Tuesday 4 October 2011

going locavore



I’ve decided to go Locavore. Just dipping my toe into the water, for the 10 days of Lewes’s Octoberfeast, starting tomorrow. This means sourcing all my food and drink from my East Sussex terrain.
Most of my diet is already based on the animals and vegetables that grow plentifully round here. Local farm shops provide lamb reared on the South Downs, biodynamic eggs, organic veggies from my allotment and several local farms, Golden Cross goats cheeses, and I can get delicious unpasteurised milk and even Sussex Downs butter in paper wrapping from the Lewes Friday market.

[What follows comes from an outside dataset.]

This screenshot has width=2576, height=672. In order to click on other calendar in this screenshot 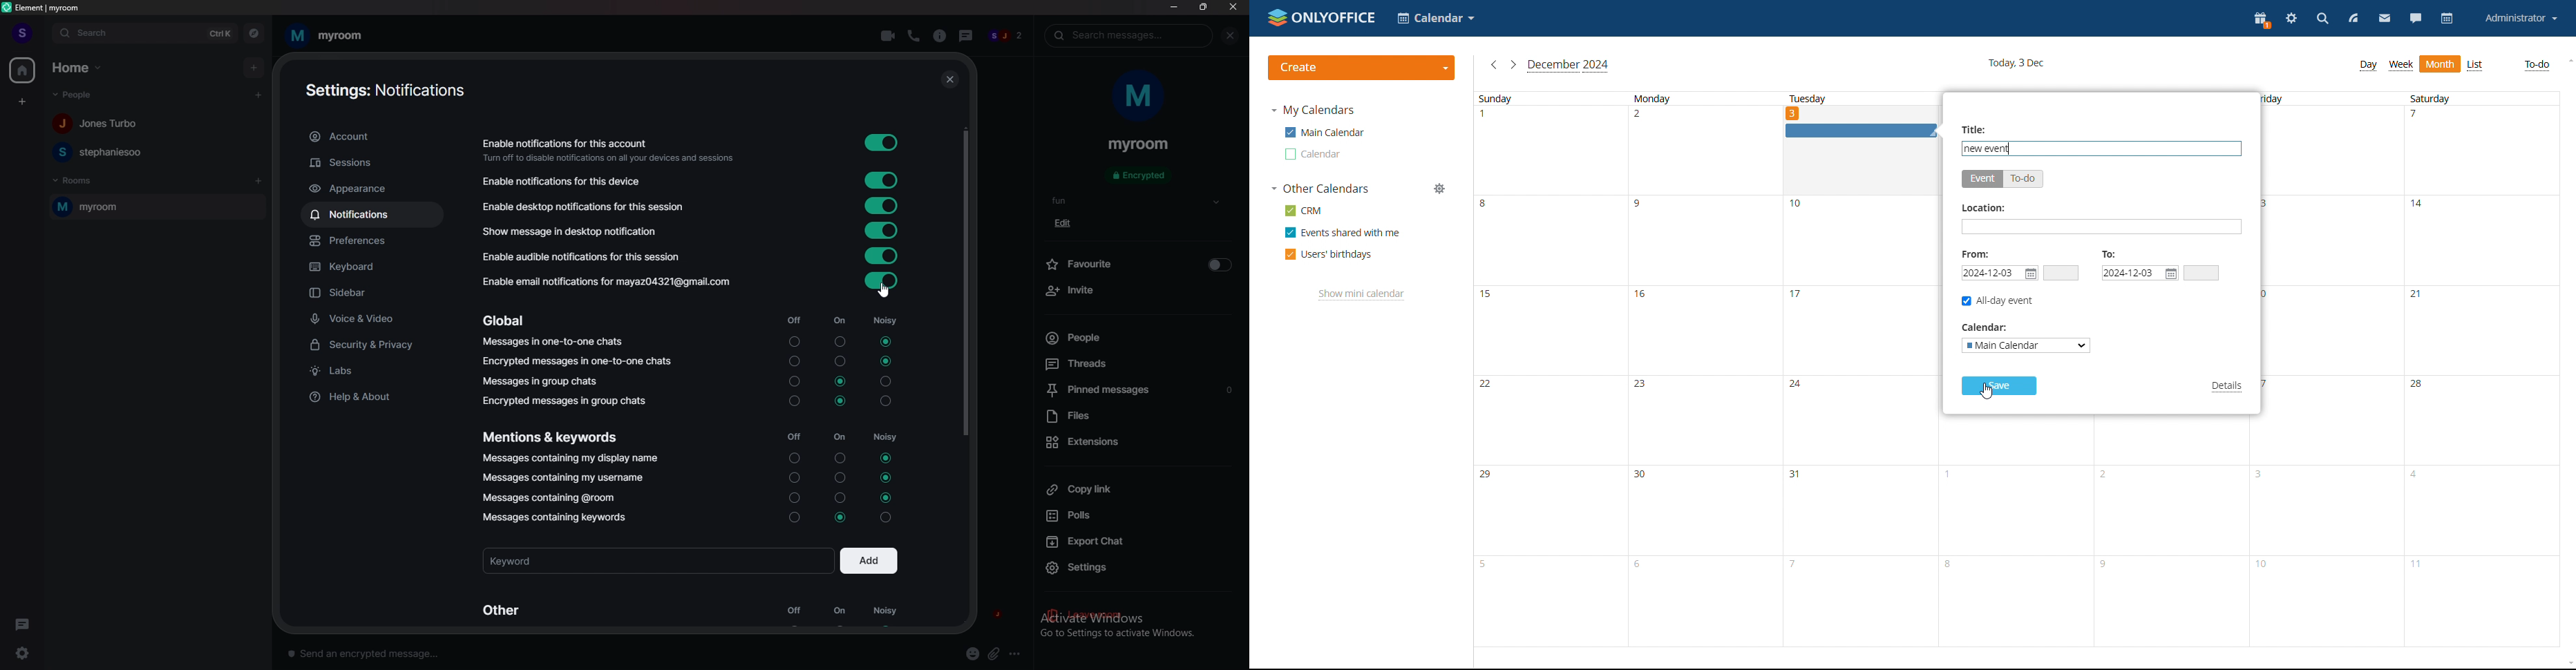, I will do `click(1313, 154)`.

Starch-wise I’ve ordered a sack of Boathouse potatoes from the Ashurst veg box and I’m going to drop in on Plumpton Mill later today as I hear they mill wheat and rye grown by Plumpton College. Interestingly, a lot of the real bread we eat locally is made from wheat from Shipton Mill in the west country. I’m finding it much harder to source oats, which we eat daily in porridge, muesli and oatcakes. Dried beans, too are almost non-existant in Sussex; in the longer term that would affect the diet of the vegetarians and even more so the vegans in our family. I’m not sure one could be a vegan locavore in Sussex.
 
In terms of drink, there are several local wines, I hear, though Harveys sadly won’t be included, as the malt and most of the hops come from out of the region. I drink green tea, and will have to give that up in favour of the herb teas I’ve been collecting this summer. That’s probably my only real sacrifice.
As far as condiments grow, I’ll sadly have to do without pepper. Which would be hard long term. For now there’s horseradish ready to harvest from my allotment, dried herbs and chilis I got at last weekend’s great ChiliFest in Southease – Adrian there grows dozens of varieties in his unheated greenhouse.
 
The one and only thing I could not do without, even for a week, is salt. I’ve researched the matter and realised that there is no place in Sussex that creates its own salt. So I set off on yesterday’s Indian summer day to Bishopstone to collect 10 litres of sea water.
 
I strained the murky water through three layers of muslin before setting it on to boil on a charcoal/wood burning stove set up outside my back door.  After about five hours, the salty water was reduced right down and started to gloop and spit. I transferred it to a shallow bowl, where it’s sitting in the sun, turning into salt. It’s a bit grey, and strangely bitter. But it’s about a cup’s worth, plenty for my 10 days as a locavore.